» **Set problem**: List every row below that contains the word "Toggle", copying each one in full. Case counts.

[START Records provided]

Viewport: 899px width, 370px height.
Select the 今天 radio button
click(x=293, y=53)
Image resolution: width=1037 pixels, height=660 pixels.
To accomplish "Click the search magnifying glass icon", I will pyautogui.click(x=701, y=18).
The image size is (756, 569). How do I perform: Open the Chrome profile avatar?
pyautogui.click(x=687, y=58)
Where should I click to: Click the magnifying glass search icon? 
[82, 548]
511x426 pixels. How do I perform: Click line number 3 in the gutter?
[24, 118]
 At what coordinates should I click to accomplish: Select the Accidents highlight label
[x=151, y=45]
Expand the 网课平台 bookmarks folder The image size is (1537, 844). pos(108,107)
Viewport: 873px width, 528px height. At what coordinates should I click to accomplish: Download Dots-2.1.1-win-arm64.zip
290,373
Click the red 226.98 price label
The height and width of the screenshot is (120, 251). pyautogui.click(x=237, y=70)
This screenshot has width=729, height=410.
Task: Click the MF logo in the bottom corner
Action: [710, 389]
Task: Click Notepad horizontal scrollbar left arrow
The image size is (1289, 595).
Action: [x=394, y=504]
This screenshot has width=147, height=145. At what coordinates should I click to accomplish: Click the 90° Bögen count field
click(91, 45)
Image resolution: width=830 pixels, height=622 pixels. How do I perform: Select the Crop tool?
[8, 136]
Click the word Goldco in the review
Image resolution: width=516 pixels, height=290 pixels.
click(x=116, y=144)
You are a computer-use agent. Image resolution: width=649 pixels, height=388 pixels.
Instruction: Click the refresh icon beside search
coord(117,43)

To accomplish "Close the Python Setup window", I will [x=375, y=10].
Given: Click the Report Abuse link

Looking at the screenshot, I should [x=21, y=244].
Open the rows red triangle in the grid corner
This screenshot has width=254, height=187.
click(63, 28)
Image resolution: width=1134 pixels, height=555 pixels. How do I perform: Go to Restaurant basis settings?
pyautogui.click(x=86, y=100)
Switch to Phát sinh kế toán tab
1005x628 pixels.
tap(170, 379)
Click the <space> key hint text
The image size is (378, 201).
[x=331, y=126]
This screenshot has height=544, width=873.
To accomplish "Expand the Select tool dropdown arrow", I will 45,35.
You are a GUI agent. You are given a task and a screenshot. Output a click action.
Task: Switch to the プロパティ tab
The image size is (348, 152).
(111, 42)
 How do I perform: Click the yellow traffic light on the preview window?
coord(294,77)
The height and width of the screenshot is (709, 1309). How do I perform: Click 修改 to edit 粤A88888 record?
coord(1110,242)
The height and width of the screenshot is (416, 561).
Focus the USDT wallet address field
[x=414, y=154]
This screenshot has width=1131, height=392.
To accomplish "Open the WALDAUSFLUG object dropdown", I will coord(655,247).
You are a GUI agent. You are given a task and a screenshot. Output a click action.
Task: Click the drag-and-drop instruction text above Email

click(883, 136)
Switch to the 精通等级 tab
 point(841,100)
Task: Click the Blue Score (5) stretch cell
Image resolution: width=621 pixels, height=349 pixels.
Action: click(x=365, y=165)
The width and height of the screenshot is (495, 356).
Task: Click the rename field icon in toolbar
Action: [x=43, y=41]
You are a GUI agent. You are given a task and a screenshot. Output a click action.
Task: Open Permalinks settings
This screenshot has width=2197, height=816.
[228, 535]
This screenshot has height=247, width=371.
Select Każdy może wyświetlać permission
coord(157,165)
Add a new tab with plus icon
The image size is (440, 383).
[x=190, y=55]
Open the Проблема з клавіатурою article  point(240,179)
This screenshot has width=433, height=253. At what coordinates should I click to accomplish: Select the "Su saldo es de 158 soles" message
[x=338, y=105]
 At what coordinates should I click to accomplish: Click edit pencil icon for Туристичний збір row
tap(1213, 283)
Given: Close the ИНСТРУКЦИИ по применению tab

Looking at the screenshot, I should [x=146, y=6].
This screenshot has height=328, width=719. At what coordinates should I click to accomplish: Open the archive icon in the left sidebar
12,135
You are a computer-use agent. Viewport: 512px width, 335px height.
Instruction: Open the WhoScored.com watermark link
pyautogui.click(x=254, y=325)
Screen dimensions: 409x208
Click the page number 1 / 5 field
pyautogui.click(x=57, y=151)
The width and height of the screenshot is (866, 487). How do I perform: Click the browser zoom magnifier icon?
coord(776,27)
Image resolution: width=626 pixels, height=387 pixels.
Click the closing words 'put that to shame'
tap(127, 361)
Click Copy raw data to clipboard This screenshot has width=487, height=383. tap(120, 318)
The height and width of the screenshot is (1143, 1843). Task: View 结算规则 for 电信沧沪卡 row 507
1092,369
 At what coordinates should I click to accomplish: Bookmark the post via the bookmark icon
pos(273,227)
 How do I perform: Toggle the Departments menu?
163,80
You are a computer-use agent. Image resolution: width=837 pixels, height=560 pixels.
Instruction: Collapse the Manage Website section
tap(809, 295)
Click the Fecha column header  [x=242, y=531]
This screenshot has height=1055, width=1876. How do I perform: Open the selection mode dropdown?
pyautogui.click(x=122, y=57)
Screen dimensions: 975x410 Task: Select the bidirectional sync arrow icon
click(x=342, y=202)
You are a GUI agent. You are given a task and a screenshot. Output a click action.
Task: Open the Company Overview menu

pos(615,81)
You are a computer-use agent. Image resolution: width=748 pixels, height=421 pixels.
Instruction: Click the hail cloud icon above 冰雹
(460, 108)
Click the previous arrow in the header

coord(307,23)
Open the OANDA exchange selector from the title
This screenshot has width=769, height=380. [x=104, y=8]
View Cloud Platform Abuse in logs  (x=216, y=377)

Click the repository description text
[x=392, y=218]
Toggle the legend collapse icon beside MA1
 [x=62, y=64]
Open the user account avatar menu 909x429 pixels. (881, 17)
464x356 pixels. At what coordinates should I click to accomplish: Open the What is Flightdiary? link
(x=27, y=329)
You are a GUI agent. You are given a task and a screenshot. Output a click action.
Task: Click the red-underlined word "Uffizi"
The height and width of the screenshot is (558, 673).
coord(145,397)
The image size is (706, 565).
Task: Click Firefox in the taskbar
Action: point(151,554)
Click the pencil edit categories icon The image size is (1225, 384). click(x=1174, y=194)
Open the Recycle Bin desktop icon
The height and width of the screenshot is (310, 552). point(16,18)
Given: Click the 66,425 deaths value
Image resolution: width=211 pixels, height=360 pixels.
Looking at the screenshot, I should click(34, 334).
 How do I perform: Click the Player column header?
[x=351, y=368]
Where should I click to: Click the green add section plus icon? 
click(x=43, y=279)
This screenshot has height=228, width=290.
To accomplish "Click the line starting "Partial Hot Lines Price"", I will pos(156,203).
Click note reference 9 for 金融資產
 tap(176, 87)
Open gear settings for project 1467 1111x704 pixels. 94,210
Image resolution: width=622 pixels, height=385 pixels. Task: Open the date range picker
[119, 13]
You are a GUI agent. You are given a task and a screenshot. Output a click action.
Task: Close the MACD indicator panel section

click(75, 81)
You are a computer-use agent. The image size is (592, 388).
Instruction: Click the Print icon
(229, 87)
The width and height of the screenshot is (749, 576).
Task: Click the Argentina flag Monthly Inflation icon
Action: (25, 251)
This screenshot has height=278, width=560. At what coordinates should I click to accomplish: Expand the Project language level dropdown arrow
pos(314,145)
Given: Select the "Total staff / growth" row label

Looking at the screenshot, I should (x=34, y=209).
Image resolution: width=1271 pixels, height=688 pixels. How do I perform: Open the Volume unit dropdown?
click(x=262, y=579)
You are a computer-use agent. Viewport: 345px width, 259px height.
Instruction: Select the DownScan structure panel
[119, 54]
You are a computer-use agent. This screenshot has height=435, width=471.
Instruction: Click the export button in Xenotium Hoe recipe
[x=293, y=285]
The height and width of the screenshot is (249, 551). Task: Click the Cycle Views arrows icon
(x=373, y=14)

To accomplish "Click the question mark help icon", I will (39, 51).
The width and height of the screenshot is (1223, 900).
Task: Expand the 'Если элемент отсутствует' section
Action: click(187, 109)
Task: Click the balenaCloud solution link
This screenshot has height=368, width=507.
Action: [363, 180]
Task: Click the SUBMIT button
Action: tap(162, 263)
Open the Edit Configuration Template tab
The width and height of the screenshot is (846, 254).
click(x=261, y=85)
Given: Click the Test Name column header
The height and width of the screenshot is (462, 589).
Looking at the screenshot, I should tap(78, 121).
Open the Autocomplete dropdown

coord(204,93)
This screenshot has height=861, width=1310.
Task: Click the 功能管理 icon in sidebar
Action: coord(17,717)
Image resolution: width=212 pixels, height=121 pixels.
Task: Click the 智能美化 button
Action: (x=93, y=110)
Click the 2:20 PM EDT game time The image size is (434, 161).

[END Records provided]

» **Output of the exercise**:
 How do I perform: Toggle the Departments menu?
Toggle the legend collapse icon beside MA1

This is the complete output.